When I began my search, there was no record of a seventeenth-century Dauntesey in the Oxford Dictionary of National Biography or on the digital humanities project Six Degrees of Francis Bacon, which I am currently using to represent the Dauntesey’s social network. As my search went on and I became frustrated, I turned to skimming Google and Google Book results for “Dauntesey,” leading me to investigate the Daunteseys’ and MSS 2/070-01’s connection to Agecroft Hall in northwest England.
My confidence in placing MSS 2/070-01 in Agecroft and the surrounding area of Pendlebury comes from Chetham’s Library’s digital collection of deeds pertaining to the Agecroft estate, which conveys that the Dauntesey family owned the property until the nineteenth century. Upon his death in 1561 Dauntesey’s great-grandfather Robert Langley passed Agecroft and the lands in Pendlebury to his daughter Anne and her husband William Dauntesey. John Dauntesey, their second son, later succeeded his older brother William and inherited Agecroft and its surrounding land.[ii] The Agecroft Collection names John Dauntesey’s five living sons in personal estate documents after his death in June 1694:
Assignment of the personal estate of John Dauntesey, esp, decd
From Christopher, John, Thomas and Byron Dauntesey (4 of the younger sons and executors of the will of John Dauntesey, late of Agecroft, decd) to William Dauntesey (eldest son and heir of the said John Dauntesey, decd).[iii]
His will excludes his third child, John, and fifth child, Richard. In fact, MSS 2/070-01 tells us that John’s third child died at six months. While Richard’s death or disinheritance is not noted in the Recipe book or Chetham’s Library’s documents, the manuscript’s do-si-do genealogy is otherwise consistent with the dates and names used in the deeds in The Agecroft Collection.
Being able to locate its probable location in early modern England provides important insights into the nuances of regional medicine. For example, the hearth tax records 35 hearths in Pendlebury in 1666, eleven of which were located at Agecroft Hall.[iv] Having nearly a third of the hearths in one edifice suggests the hall’s large size and could possibly suggest the surrounding area’s small population. However, as several medicines require forms of cooking and consequently hearths, it could also point to the hall’s overlooked role in healthcare and the production of medicine in seventeenth-century Pendlebury. Additionally, placing the Recipe book at Agecroft Hall may yield insights into healthcare disparities between the aristocratic and working classes. Although much remains to be known about MSS 2/070-01, locating its early modern owner and physical location is instrumental to any research hoping to explore its contributions to medical and historical narratives.

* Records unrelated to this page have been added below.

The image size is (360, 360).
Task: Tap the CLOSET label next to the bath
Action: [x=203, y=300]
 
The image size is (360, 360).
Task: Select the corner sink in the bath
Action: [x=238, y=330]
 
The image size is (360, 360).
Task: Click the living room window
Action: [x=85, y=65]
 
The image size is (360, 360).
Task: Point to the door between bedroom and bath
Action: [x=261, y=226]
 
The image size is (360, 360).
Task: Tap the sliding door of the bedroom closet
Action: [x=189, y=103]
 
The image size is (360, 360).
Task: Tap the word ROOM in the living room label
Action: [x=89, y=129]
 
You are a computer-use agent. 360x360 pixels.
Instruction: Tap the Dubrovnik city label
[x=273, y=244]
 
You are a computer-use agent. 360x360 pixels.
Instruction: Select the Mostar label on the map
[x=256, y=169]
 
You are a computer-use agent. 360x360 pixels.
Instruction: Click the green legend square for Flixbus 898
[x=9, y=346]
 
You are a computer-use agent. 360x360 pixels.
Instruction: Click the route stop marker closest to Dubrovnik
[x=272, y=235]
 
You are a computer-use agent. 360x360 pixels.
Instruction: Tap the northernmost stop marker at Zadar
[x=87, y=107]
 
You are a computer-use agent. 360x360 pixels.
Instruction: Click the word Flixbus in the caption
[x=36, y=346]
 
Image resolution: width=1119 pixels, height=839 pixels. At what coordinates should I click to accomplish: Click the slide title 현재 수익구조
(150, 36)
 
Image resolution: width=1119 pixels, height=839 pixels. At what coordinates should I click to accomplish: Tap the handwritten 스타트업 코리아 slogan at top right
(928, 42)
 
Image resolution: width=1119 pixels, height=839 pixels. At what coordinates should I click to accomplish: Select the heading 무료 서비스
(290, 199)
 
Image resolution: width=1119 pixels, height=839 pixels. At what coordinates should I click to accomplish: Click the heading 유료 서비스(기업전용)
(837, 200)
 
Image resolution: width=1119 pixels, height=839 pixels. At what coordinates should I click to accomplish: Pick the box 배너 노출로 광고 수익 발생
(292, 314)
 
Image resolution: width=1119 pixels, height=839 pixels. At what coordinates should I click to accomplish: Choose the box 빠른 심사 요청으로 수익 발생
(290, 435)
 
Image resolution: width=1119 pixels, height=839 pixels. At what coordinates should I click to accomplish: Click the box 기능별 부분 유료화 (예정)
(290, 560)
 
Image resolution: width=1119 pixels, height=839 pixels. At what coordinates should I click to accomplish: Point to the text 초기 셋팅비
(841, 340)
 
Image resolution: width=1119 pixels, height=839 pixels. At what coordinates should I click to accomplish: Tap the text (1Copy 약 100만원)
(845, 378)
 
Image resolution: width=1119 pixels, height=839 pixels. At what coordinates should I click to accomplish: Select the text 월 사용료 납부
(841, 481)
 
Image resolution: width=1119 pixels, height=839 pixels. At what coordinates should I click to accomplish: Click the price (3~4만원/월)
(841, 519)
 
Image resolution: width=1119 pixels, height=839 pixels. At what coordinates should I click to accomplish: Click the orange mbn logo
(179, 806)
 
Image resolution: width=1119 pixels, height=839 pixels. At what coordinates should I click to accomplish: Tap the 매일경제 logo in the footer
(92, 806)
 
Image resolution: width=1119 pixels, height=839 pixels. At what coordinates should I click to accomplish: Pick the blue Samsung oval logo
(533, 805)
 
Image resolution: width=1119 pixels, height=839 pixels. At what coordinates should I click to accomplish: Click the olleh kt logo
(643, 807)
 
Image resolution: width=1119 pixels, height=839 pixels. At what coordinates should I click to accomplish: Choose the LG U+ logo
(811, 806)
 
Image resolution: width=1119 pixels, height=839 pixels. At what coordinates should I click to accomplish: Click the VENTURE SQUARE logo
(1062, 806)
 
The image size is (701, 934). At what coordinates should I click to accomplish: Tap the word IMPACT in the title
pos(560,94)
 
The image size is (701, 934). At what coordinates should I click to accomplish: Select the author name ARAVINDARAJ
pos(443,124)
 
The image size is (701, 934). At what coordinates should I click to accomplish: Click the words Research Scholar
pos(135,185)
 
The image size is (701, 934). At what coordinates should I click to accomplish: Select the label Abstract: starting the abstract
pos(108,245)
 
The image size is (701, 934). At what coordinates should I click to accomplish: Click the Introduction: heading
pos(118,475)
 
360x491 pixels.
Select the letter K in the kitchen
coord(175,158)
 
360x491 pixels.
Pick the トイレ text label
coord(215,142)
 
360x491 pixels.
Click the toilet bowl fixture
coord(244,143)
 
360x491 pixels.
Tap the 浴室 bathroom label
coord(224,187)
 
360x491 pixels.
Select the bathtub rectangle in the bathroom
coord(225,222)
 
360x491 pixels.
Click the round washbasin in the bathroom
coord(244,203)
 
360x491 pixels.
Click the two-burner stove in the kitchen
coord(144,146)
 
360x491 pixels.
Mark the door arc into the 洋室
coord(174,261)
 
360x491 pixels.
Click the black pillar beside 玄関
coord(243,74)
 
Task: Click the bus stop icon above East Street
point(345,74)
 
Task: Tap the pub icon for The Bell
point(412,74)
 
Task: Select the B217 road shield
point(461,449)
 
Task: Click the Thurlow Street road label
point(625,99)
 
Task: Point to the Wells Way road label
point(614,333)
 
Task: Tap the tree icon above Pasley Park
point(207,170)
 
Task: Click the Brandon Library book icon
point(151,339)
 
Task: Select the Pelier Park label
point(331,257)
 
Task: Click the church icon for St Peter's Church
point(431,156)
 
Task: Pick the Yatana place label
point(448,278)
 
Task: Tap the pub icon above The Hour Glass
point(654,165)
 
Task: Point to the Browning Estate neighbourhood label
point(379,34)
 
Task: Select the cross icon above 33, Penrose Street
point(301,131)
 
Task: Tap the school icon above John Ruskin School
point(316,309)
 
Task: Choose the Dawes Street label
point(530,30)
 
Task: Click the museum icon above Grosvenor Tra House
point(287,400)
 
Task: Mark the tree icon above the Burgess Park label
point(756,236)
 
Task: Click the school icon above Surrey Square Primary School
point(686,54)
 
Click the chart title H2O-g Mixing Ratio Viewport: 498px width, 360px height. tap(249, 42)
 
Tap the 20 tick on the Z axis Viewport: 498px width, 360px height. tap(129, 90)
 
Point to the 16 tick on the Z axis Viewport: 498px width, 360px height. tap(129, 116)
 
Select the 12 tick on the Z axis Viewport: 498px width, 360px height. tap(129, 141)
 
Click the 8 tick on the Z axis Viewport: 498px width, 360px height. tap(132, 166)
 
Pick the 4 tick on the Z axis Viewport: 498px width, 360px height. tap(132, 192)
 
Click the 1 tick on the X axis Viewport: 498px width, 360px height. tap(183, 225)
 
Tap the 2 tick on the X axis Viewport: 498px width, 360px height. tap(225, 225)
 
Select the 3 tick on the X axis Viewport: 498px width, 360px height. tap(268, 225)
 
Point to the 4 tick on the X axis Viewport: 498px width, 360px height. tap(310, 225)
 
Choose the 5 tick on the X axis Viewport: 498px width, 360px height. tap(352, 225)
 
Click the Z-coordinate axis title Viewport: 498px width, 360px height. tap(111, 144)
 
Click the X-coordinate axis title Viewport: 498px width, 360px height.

I have recently discovered that Agecroft Hall now stands in Richmond, Virginia after being purchased by Thomas C. Williams, Jr. in the early part of the twentieth century.[v] The hall’s new location alone is unlikely to yield much information about John Dauntesey’s Recipe book although it may suggest how the manuscript ended up in Philadelphia.
[i] Dauntesey, John. Recipe book 1652-1683. MSS 2/070-01. Historical Medical Library at the College of Physicians of Philadelphia.
[ii] “Townships: Pendlebury.” A History of the County of Lancaster: Volume 4. Ed. William Farrer and J Brownbill. London: Victoria County History, 1911. 397-404. British History Online. Web. 23 Jan. 2016.
[iv] “Townships: Pendlebury.” A History of the County of Lancaster: Volume 4. Ed. William Farrer and J Brownbill. London: Victoria County History, 1911. 397-404. British History Online. Web. 23 Jan. 2016.